--- Exercise ---
Reproduce exactly the line that includes "Click the power icon in the sidebar" and all lines after it, ending with the last line of the data.

•••

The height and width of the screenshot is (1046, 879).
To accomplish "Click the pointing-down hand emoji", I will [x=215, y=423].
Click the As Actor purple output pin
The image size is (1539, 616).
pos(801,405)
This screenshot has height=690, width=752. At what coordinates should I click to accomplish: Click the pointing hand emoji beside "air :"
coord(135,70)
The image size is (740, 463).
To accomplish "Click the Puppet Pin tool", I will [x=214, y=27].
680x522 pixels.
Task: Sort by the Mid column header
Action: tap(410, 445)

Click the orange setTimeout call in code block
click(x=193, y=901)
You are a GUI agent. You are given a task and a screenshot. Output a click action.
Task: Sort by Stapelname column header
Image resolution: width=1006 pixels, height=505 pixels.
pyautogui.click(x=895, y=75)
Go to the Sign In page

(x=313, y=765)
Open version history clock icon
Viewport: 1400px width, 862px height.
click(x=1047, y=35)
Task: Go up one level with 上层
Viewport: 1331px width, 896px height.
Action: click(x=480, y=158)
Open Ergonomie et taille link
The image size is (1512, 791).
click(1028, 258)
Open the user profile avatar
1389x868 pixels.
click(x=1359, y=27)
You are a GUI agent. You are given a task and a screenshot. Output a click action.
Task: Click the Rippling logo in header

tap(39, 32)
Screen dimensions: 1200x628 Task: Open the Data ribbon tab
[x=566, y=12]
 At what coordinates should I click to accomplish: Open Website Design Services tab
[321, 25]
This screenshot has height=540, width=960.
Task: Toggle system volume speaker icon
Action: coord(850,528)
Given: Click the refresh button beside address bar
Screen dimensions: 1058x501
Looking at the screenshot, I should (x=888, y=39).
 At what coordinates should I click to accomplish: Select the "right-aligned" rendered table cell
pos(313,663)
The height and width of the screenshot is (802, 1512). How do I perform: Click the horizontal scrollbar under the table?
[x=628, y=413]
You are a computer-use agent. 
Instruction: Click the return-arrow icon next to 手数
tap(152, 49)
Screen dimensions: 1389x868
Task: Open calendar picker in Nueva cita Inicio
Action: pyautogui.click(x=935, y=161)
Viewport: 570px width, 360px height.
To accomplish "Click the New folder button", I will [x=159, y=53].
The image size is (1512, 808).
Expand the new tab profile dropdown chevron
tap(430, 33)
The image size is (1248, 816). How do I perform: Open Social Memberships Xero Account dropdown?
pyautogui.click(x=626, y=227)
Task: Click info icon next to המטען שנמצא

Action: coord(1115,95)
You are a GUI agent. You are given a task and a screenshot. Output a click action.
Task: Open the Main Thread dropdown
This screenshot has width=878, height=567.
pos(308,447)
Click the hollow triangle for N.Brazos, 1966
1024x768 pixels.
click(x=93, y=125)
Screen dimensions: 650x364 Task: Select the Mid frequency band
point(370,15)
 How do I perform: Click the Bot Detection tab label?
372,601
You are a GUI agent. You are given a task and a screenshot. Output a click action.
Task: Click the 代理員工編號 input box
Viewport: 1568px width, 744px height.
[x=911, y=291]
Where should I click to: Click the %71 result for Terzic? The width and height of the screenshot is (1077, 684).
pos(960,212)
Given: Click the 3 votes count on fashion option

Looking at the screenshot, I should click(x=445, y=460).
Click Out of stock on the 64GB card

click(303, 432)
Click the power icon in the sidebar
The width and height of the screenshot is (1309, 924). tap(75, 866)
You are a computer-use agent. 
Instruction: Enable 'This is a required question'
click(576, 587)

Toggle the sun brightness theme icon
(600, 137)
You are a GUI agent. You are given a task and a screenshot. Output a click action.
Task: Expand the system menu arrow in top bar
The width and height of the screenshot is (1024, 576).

•••

--- Solution ---
Click the power icon in the sidebar
The width and height of the screenshot is (1309, 924). tap(75, 866)
You are a computer-use agent. 
Instruction: Enable 'This is a required question'
click(576, 587)

Toggle the sun brightness theme icon
(600, 137)
You are a GUI agent. You are given a task and a screenshot. Output a click action.
Task: Expand the system menu arrow in top bar
The width and height of the screenshot is (1024, 576).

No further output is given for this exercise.